Almost Three Days in Lille and One Book

Lille Post Office towerI’d been toying with the idea of a weekend in Lille for what must be a decade but had somehow never got around to it. When the train which took us to Amsterdam last year stopped there, less than 90 minutes after we’d left St Pancras, it seemed ridiculous not to go so off we set last Thursday, leaving Bath at 10.13 and arriving in Lille at 15.25 their time.

By the 1990s Lille was an industrial town in decline but the mayor pressed hard for a Eurostar stop which breathed new life into the city. We’d found ourselves a hotel in the old town which is all beautifully restored buildings, upmarket shops and restaurants. Some of the houses reminded me of Amsterdam or Brussels but then Lille is very much a Flanders town; think beer and waffles Art Nouveau (Lille)rather than wine and olives. There were a few arresting art nouveau fixes for me, too.

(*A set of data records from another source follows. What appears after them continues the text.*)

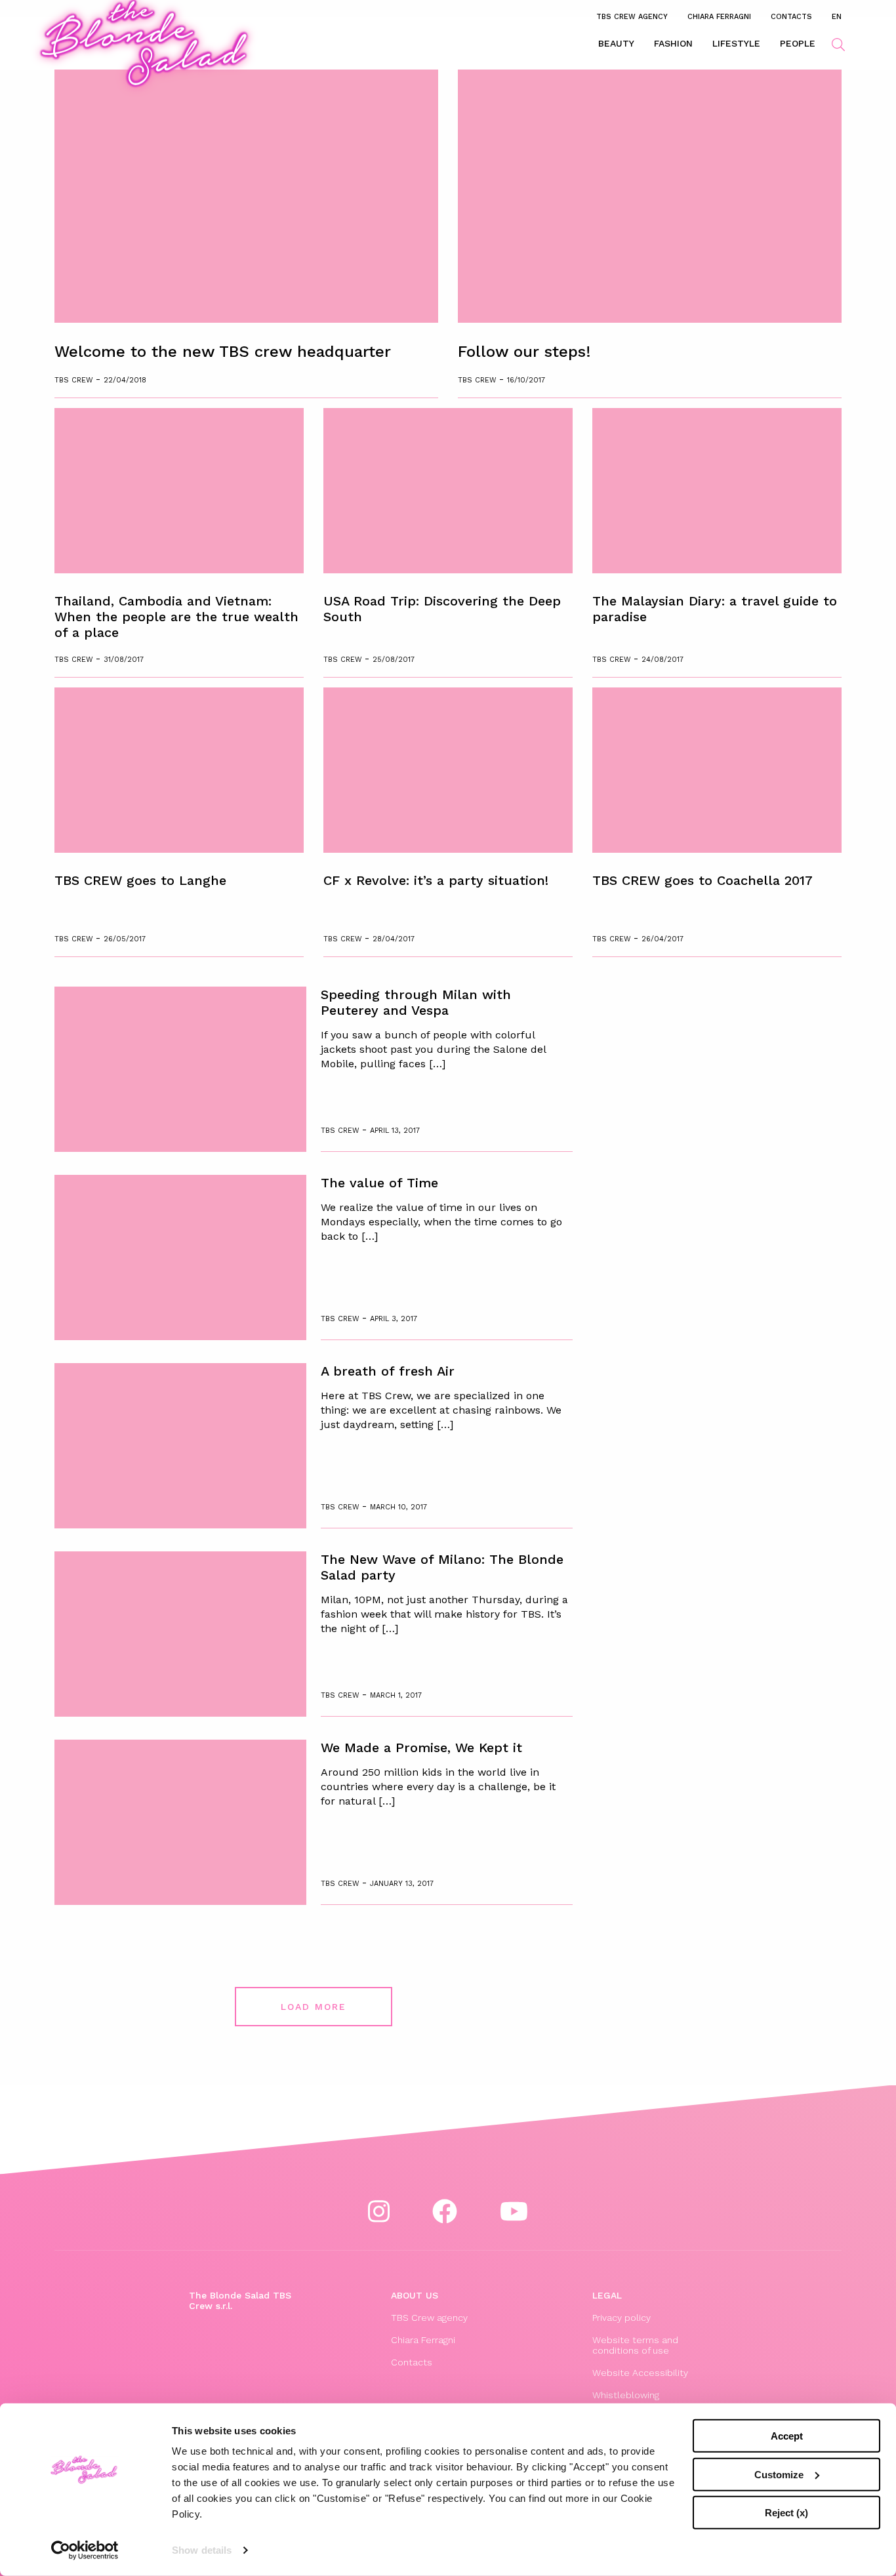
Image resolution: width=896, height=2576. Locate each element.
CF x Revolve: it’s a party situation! (435, 880)
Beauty (616, 43)
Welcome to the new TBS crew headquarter (222, 351)
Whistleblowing (625, 2395)
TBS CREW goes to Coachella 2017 (702, 880)
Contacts (791, 16)
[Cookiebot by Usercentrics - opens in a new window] (85, 2550)
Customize (779, 2474)
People (797, 43)
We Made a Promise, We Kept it (421, 1747)
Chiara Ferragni (719, 16)
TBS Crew (75, 380)
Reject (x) (786, 2512)
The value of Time (379, 1183)
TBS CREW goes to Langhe (140, 880)
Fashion (673, 43)
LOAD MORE (313, 2006)
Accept (787, 2436)
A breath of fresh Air (388, 1371)
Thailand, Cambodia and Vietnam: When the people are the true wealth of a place (176, 616)
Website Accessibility (640, 2372)
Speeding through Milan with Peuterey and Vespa (416, 1002)
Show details (202, 2550)
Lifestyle (736, 43)
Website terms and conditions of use (635, 2345)
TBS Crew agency (632, 16)
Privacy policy (621, 2317)
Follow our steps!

Friday morning was taken up with a visit to La Piscine in Roubaix, a 20-minute metro ride from Lille where the local authorities have turned their art deco swimming pool into a gallery. Neither of us were particularly keen on the paintings but there were some pleasing ceramics. The first floor offered some very fine textile exhibits plus a few fashion pieces including a lovely, simple, full-length dress by Jean Paul Gaultier, subtly patterned but for the designer’s name La Piscine (Robaix)which marred it ever so slightly for me once I’d spotted it.

No visit to Lille is complete without popping into Méert, beautiful both outside and in with its stained glass and tiling. The window displays of cake and chocolates would induce even the most puritanical tourist to step inside and neither of us is of the self-denying persuasion in that department. We went for Friday afternoon tea with cake for me and a gaufre for H which looked a bit sad when it arrived but proved quite tasty. Meert (Lille)

On Saturday morning we took ourselves off to the Palais des Beaux Arts where, rather like La Piscine, we were more taken with the ceramics than the paintings including a seventeenth-century two-handled mug, touchingly designed for the ‘tremblant’, presumably too shaky to hold it one-handed. We spied a few gilets jaunes through the window and a long line of parked gendarme vans. We’d seen no sign of a march but learned later that there’d been trouble, with the CRS wading in and one street filled with tear gas.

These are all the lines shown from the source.